In the past, the export of Naga Fruit from the Regency of Buleleng in North Bali to China has reached 12,000 tons annually. In addition to Dragon Fruit, 9,000 tons of Bali’s delicious Mangosteens (manggis) were shipped each year to Bali.

Mangosteen Fruit

Faced with a sudden over-supply due to the sudden evaporation of the Chinese export market, Bali farmers have little remaining options but to flood local and national domestics markets with their produce.

Wisnuardhana predicts that the market price for certain produce will plummet because of the current cessation of flights to China. In the past, items sought by the massive Mainland Chinese market could fetch prices 10-time normal levels during the harvest season. Adding: “Our farmers are weeping with the current condition. But what are we to do? The current situation is one of ‘force majeure’. Hopefully, the novel coronavirus outbreak will soon be over and allow the export of our products to China to resume.”

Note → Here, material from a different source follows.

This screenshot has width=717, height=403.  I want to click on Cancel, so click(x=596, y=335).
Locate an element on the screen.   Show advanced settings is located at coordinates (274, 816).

Expect Higher Garlic Prices in Bali

On the reverse side of this issue, consumers in Indonesia and Bali are warned to expect steep increases in the cost of garlic. In the past, China has flooded the market with high quality and low-priced garlic, the import of which has now come to a halt with the cancellation of flights between China and Indonesia.

To compensate, farmers in Bali have planted crops of garlic in the Kintamani region of Bali that will only come to the market three months after planting.